Per quanto riguarda il giudizio sull’attendibilità di una notizia scientifica la voce di un’università vicina e quindi conosciuta pesa più di quella di organismi internazionali lontani come l’OMS. Inoltre, circa metà degli intervistati ha dichiarato di credere a una notizia se essa conferma qualcosa che già sa o se la sente da uno scienziato molto visto sui media. Solo 1 intervistato su 2 effettua inoltre una qualche forma di controllo dei fatti; solo 1 su 3 controlla se la notizia riporta una fonte.

Ma quanto tempo serve, secondo gli italiani, perché la scienza dia risposte chiare davanti a un nuovo fenomeno?
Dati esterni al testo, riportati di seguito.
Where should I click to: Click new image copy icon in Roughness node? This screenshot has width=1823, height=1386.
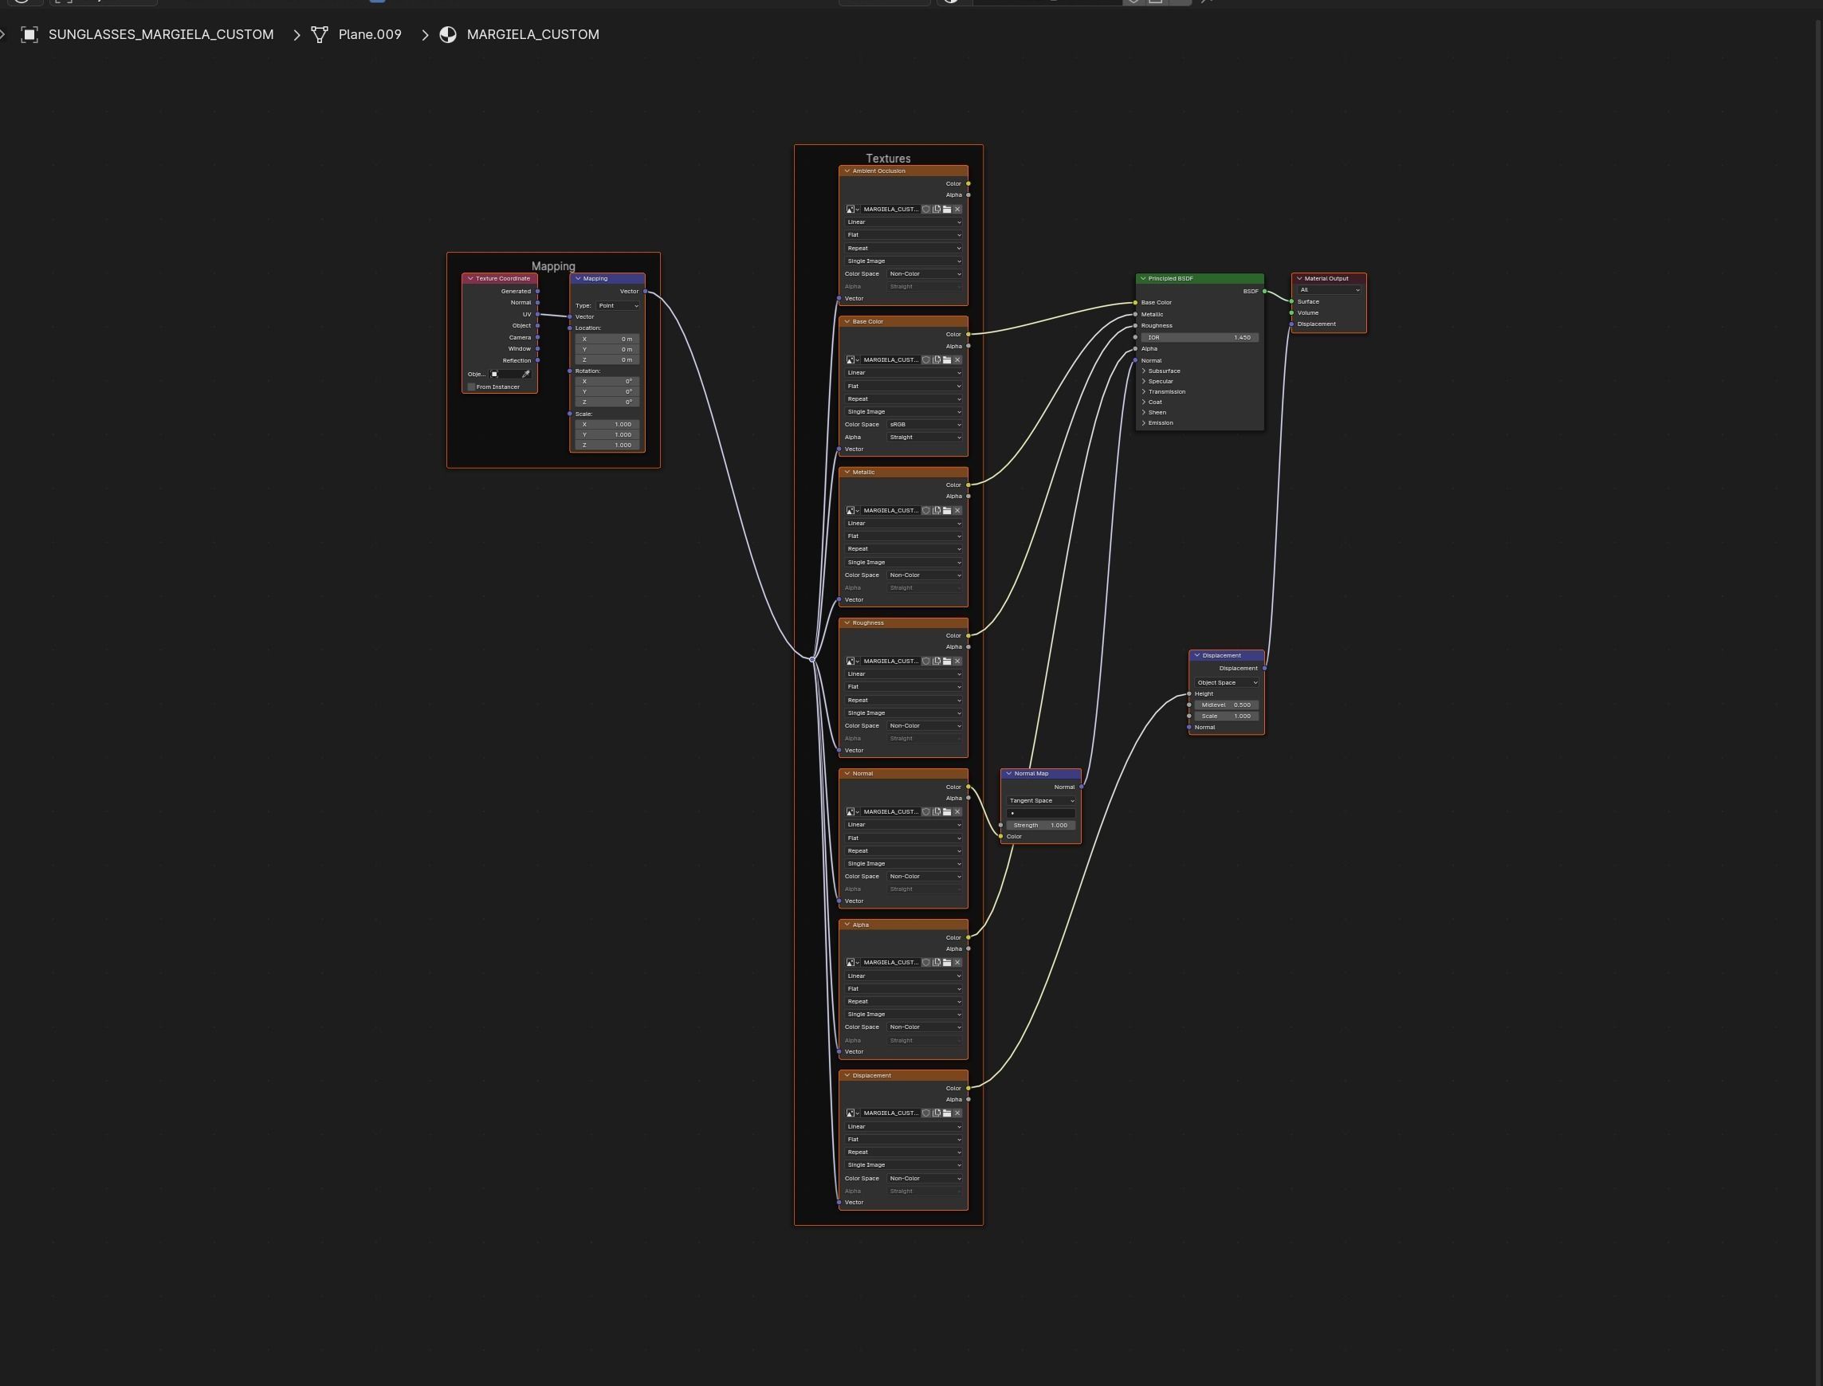tap(936, 662)
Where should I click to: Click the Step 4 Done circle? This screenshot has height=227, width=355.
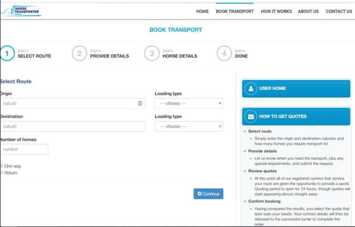[224, 53]
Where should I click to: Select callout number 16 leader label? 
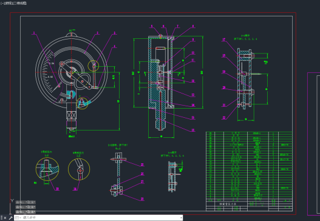(x=193, y=130)
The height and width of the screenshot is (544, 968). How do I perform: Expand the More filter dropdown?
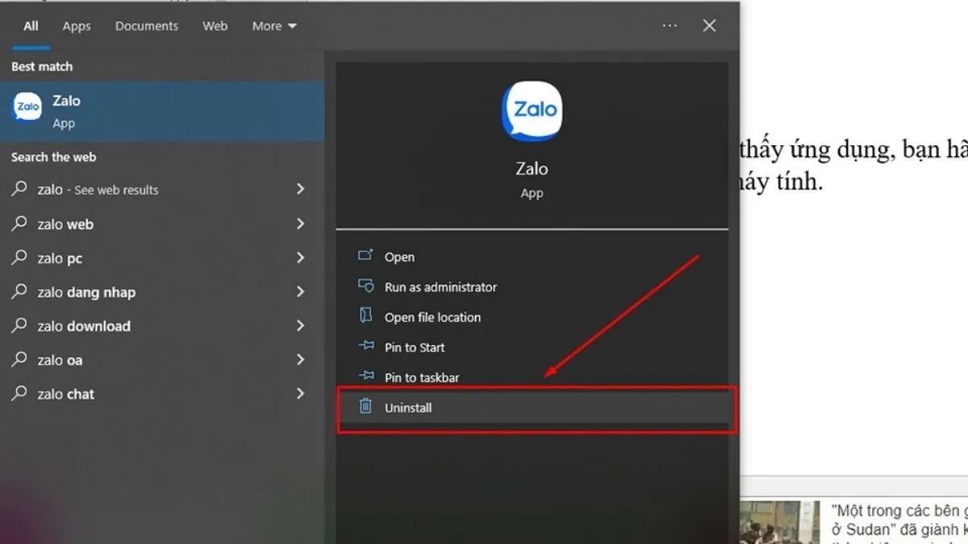click(274, 26)
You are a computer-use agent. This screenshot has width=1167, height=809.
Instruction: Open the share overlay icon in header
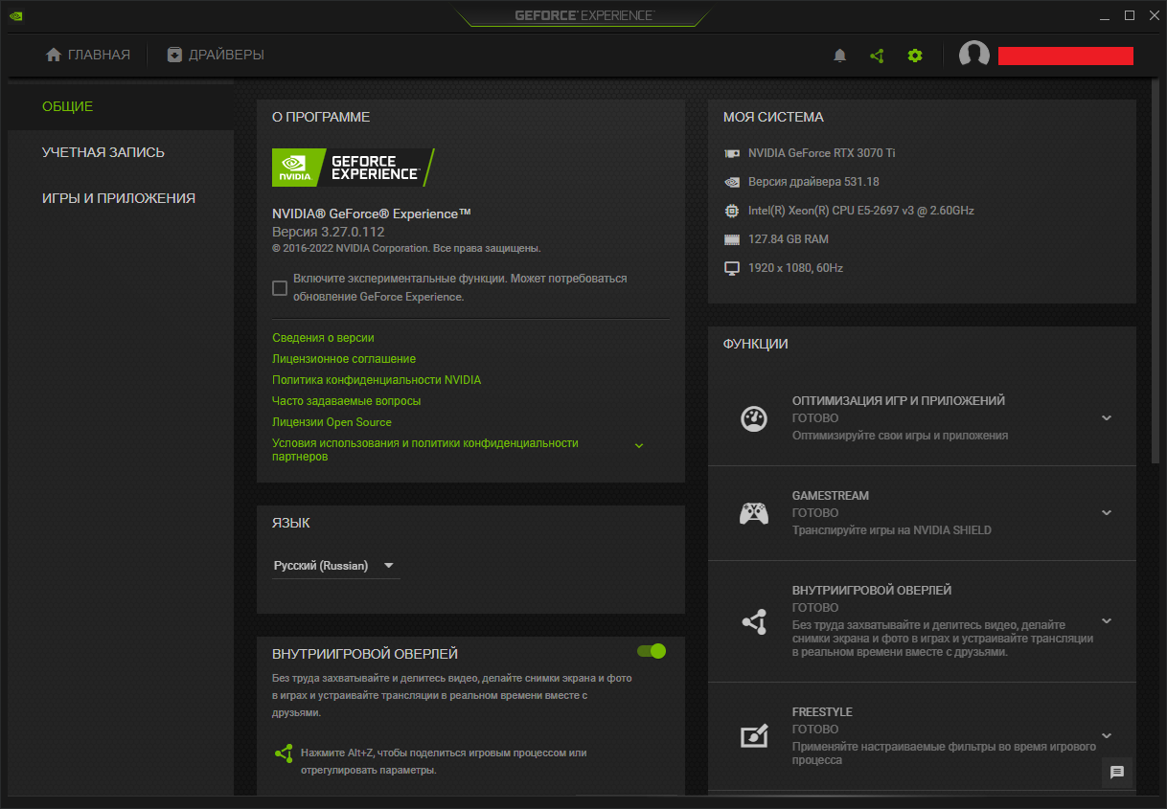point(877,56)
Meno di un anno per quasi 1 intervistato su 2 e addirittura meno di 6 mesi per 1 su 5.

Probabilmente l’attesa ormai pressante di un vaccino contro il Covid-19 è una spinta che spinge molto in alto le aspettative sulla presunta rapidità dei tempi, nonostante lo stesso mondo scientifico abbia più volte avvisato della necessità di tempi ben maggiori per la ricerca e l’indagine scientifica.

Non abbiamo notizie se i nostri politici mediamente abbiano migliorato il loro rapporto con il mondo della scienza o se si siano posti seriamente la questione di una relazione più stretta fra amministrazione, governo e dati scientifici corretti.

A vedere i risultati prodotti dalle scelte politiche fatte fin qui c’è da avere seri dubbi.

Concludendo, anche in base alla mia esperienza pluriannuale come professore universitario e ricercatore, potrei avanzare alcuni suggerimenti per migliorare sostanzialmente la quantità e la qualità della ricerca in Italia: occorrono certamente fondi adeguati per la ricerca scientifica di un paese che ambisce ad essere moderno e sviluppato, ma occorre anche una cambio di cultura nella gestione delle nostre istituzioni universitarie, uno svecchiamento complessivo del sistema della ricerca, una riduzione drastica del precariato, un aumento sostanziale dei concorsi e una loro gestione con maggiore considerazione del merito e infine un cambio radicale di paradigma nel dialogo fra politica e ricerca.